E mentre il garante della privacy sigla accordi con Tirana, sugli altri fronti non si registra alcun tentativo per salvare i posti di lavoro cancellati nel nostro Paese dalle decine di delocalizzazioni. Come dire: la toppa peggiore del buco. “Altro che tutela dei lavoratori: è un accordo assurdo”, dice Maurizio Bufalini, uno dei 370 dipendenti di 4You, la società di call center che è pronta a delocalizzare in Albania ben 175 posti di lavoro nella sede di Palermo. Con dodici sedi in franchising, 850 postazioni operatore e 370 dipendenti, 4 You era una delle big nel campo dei call center: entro la fine di giugno, però, è pronta a dimezzare il personale in Italia. Colpa della Sisal Match Point, leader delle scommesse on line, che ha deciso di delocalizzare la grossa commessa assegnata a 4You. Un vero e proprio paradosso, dato che Sisal è concessionaria del Monopolio di Stato.

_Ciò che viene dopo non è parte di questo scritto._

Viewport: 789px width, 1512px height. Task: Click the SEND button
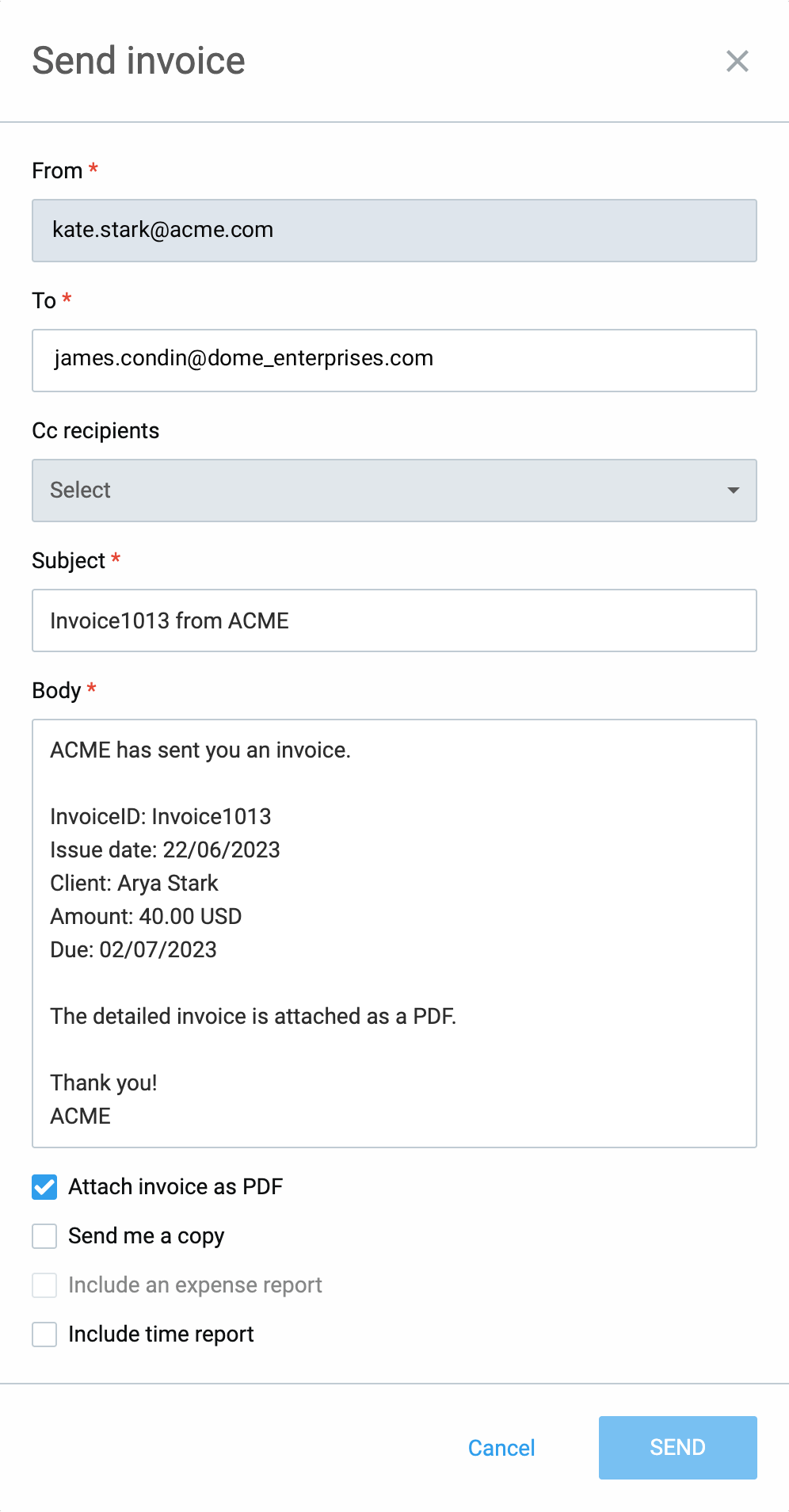[677, 1448]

“Noi – spiega Maurizio – gestivamo il call center delle ricevitorie: se non funzionava il terminale di un punto scommesse chiamavano noi per risolverlo. Adesso chiameranno i colleghi albanesi, con disservizi facilmente immaginabili a causa della lingua”. Ma non solo: perché oltre l’Adriatico finirà anche la gestione dei conti scommesse degli utenti, numeri di carte di credito, dati personali di un’azienda che lavora su concessione dello Stato Italiano, gestiti a Tirana. “Il bello è – continua Maurizio – che Paul Manfredi, il nostro amministratore delegato, ci ha inviato una lettera chiedendo di non scioperare, altrimenti le commesse saltano. Io sono entrato in 4You nel 2005, oggi ho 40 anni e una figlia, stanno licenziando famiglie, il governo sta a guardare e noi dovremmo pure stare in silenzio”.

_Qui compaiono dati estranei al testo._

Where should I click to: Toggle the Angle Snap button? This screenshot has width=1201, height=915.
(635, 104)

E mentre i sindacati sembrano pronti a chiedere al ministero dello Sviluppo Economico di aprire un tavolo sulla vertenza 4You, il garante della privacy ha già bypassato il problema, accordandosi con Tirana, e quindi riconoscendo di fatto la delocalizzazione selvaggia. “Si tratta di un accordo che segna, di fatto, l’impotenza del governo nazionale nei confronti delle società che gestiscono i call center. Piuttosto che trovare iniziative capaci di garantire i livelli di occupazione si creano i presupposti per il trasferimento all’estero di questi ultimi”, scrive in un’interrogazione al ministero dello Sviluppo Economico, il deputato Erasmo Palazzotto (Sel). Nel frattempo la Wind Infostrada, un altro importante committente di 4You, ha già annunciato di voler seguire le orme dell’azienda di scommesse on line. Dopo la delocalizzazione di Sisal, insomma, anche i restanti 195 dipendenti palermitani di 4You rischiano di veder scomparire il loro contratto di lavoro.